Task to carry out: Leaving out every picture, transcribe the lines from the line that contains "Task: Click the About Word button label text" to the end of the entries below, both ends included.
--- Data to use Enclosed Below ---
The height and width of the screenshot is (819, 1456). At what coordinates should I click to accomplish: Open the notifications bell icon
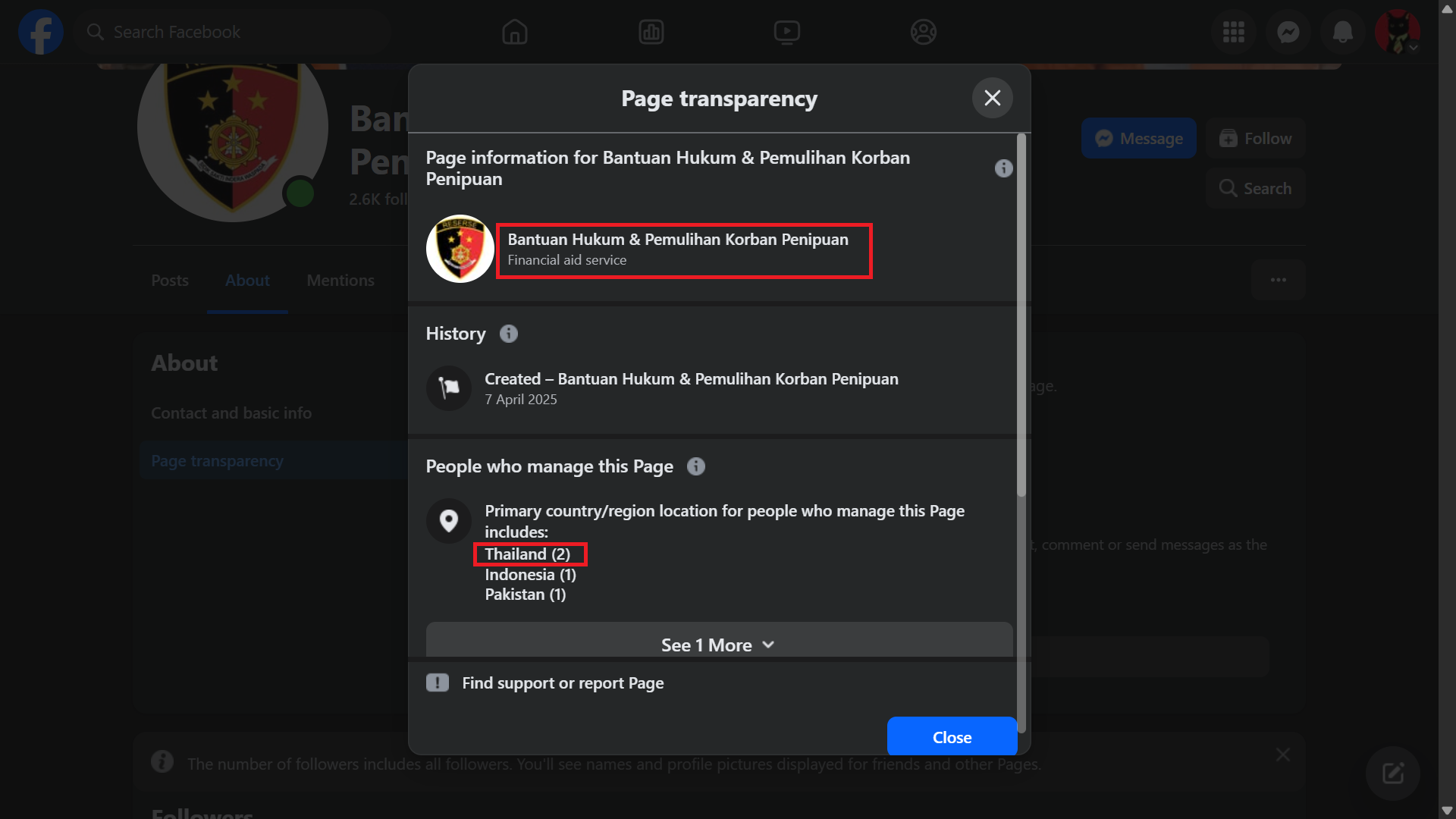1343,32
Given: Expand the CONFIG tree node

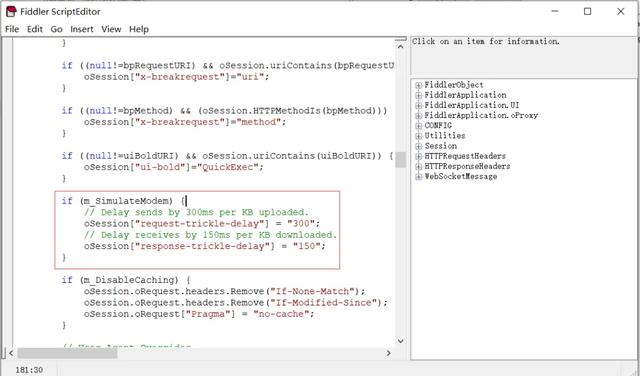Looking at the screenshot, I should [418, 126].
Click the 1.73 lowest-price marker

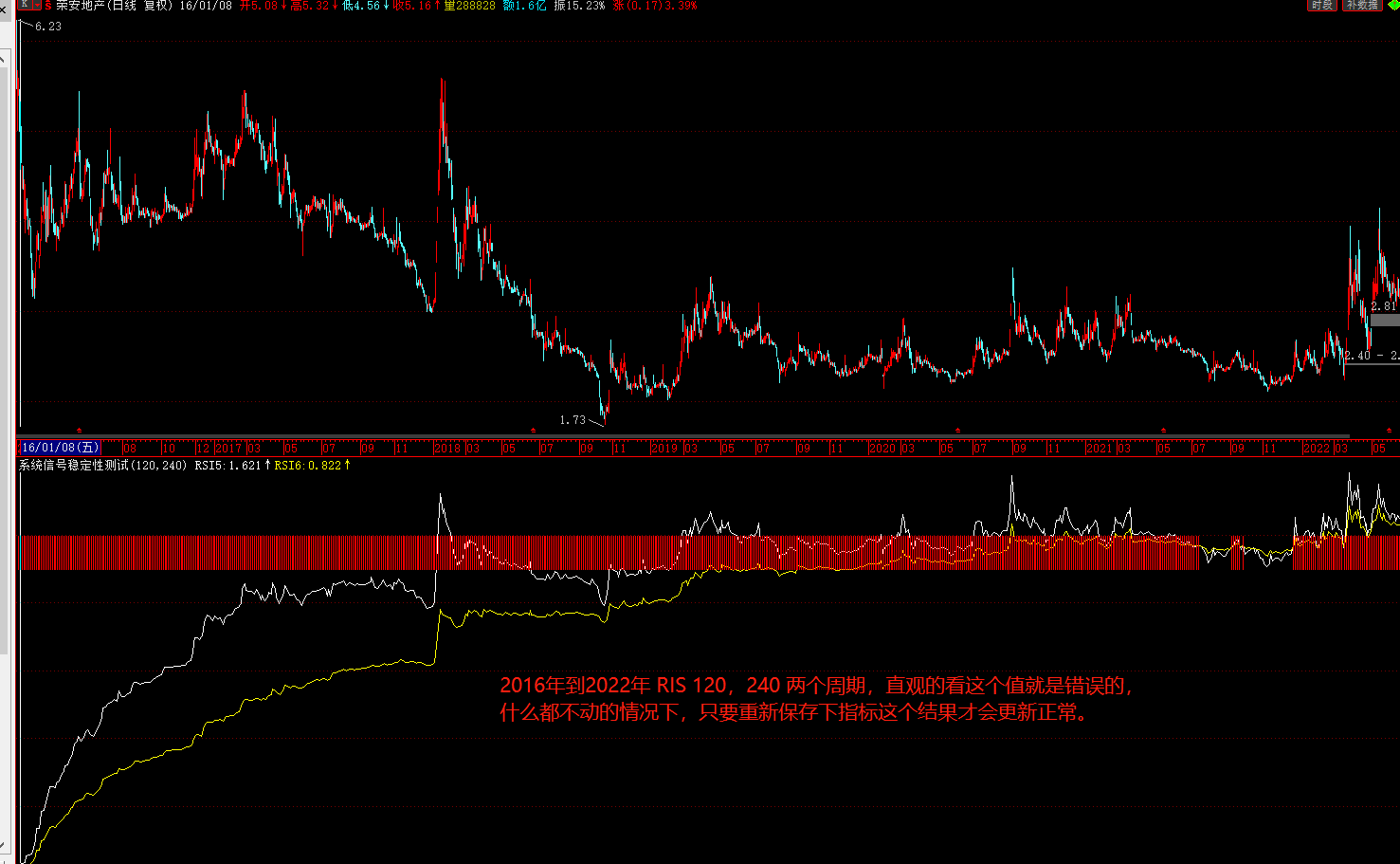coord(573,419)
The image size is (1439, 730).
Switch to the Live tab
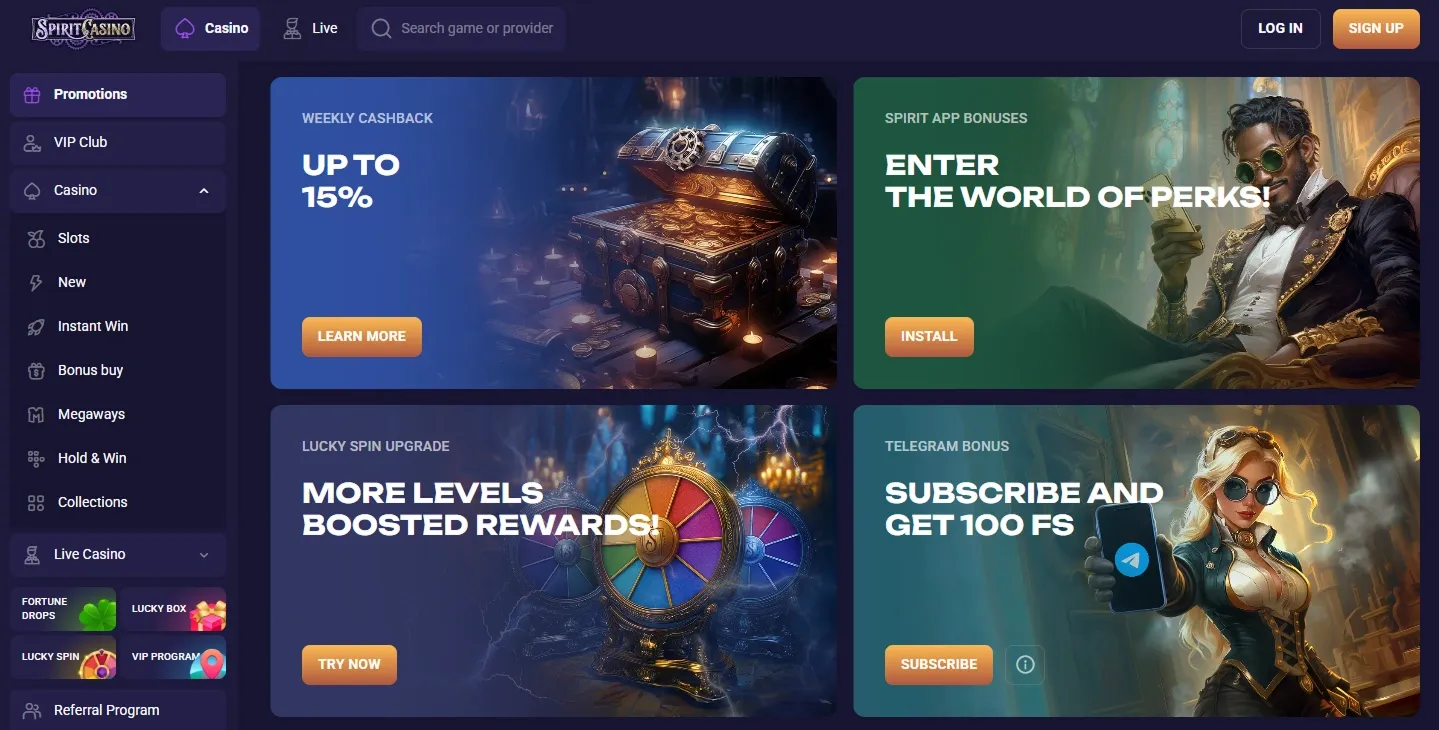click(310, 28)
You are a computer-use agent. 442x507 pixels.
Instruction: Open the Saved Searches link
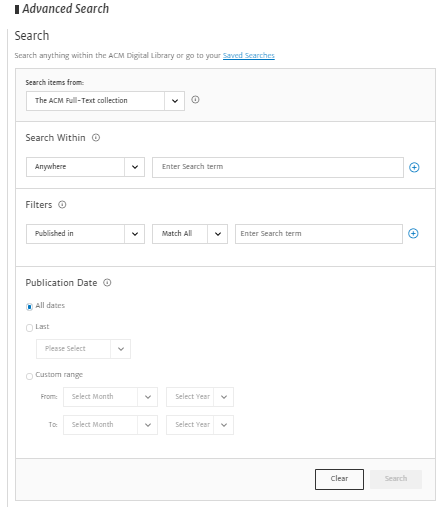(249, 55)
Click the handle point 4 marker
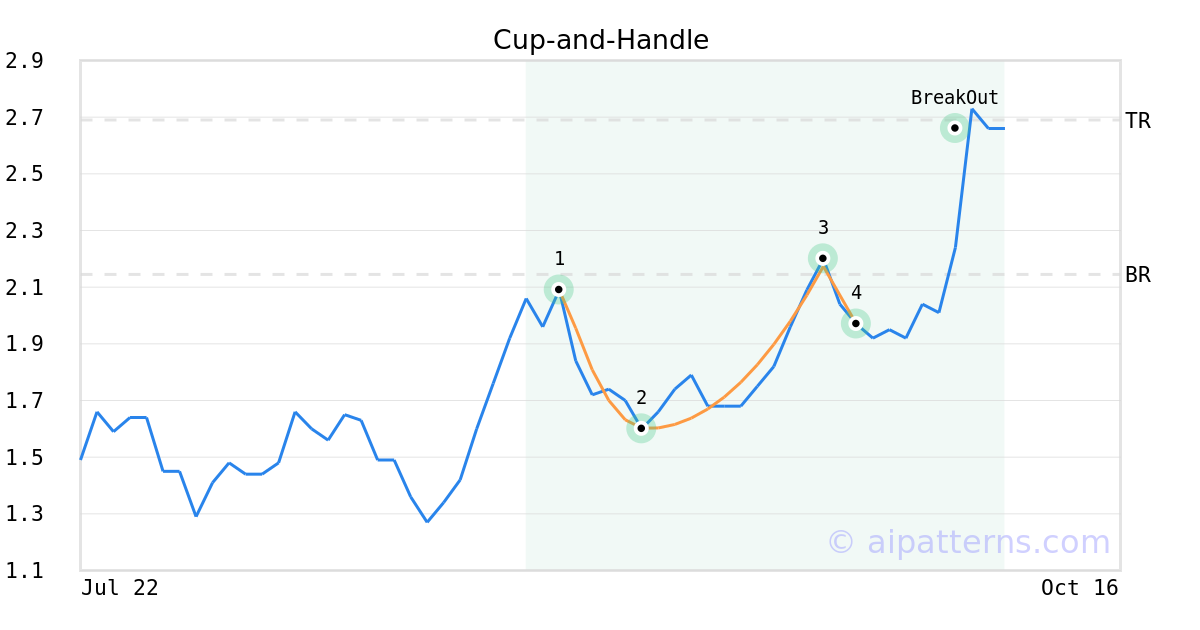The image size is (1200, 630). tap(855, 323)
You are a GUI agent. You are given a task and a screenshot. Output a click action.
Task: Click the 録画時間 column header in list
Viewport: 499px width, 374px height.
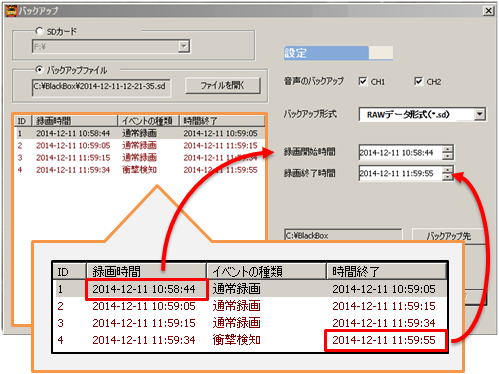point(75,121)
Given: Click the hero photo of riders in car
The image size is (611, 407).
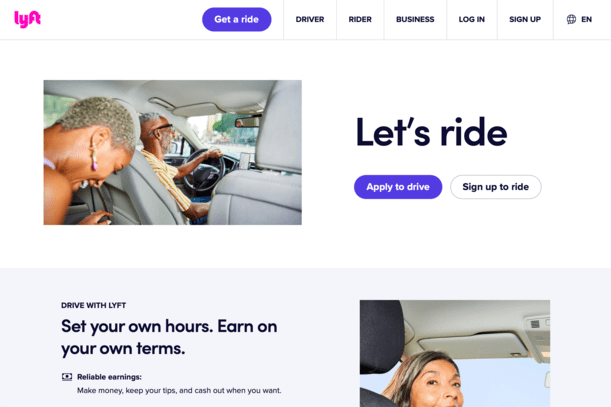Looking at the screenshot, I should [172, 152].
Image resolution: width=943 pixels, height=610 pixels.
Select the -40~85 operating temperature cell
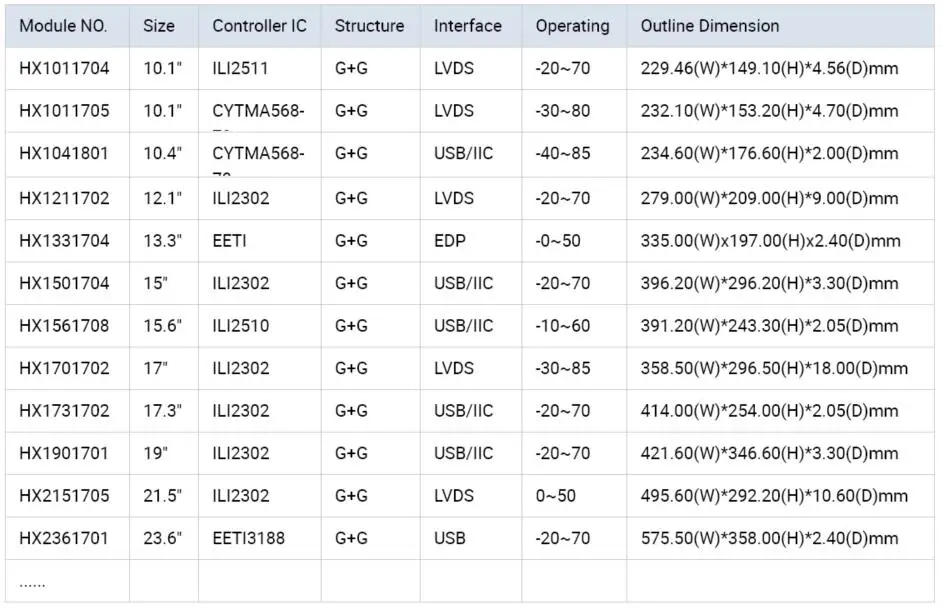tap(563, 154)
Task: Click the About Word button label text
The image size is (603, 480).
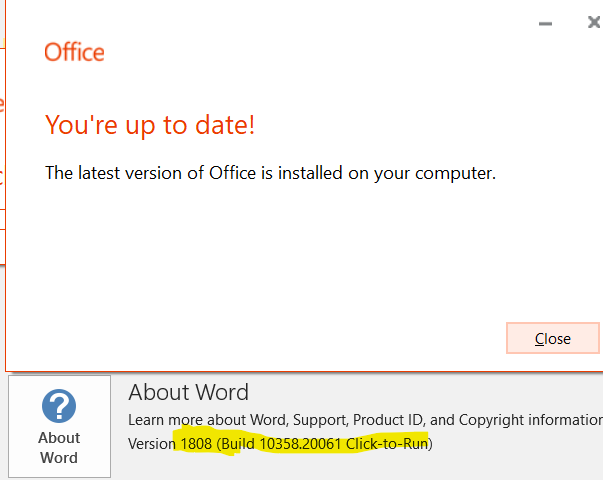Action: pyautogui.click(x=59, y=448)
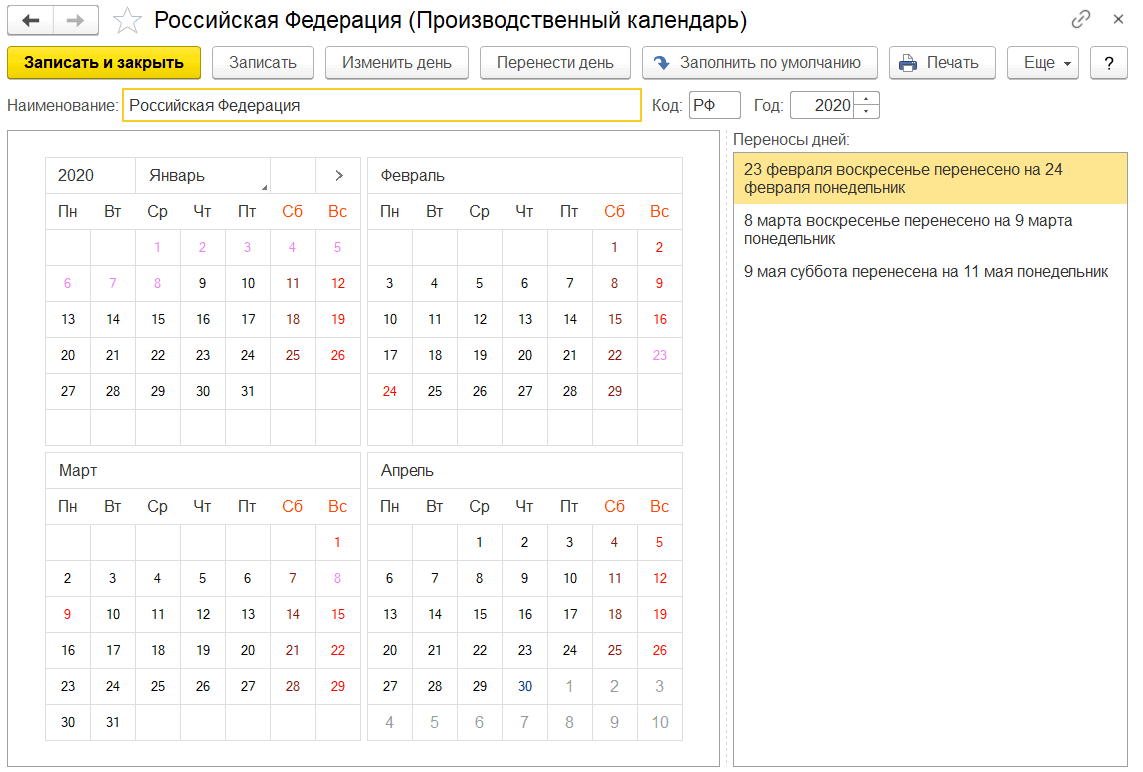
--- End of Enclosed Data to use ---
Your solution:
Task: Click the About Word button label text
The image size is (603, 480).
Action: pyautogui.click(x=59, y=448)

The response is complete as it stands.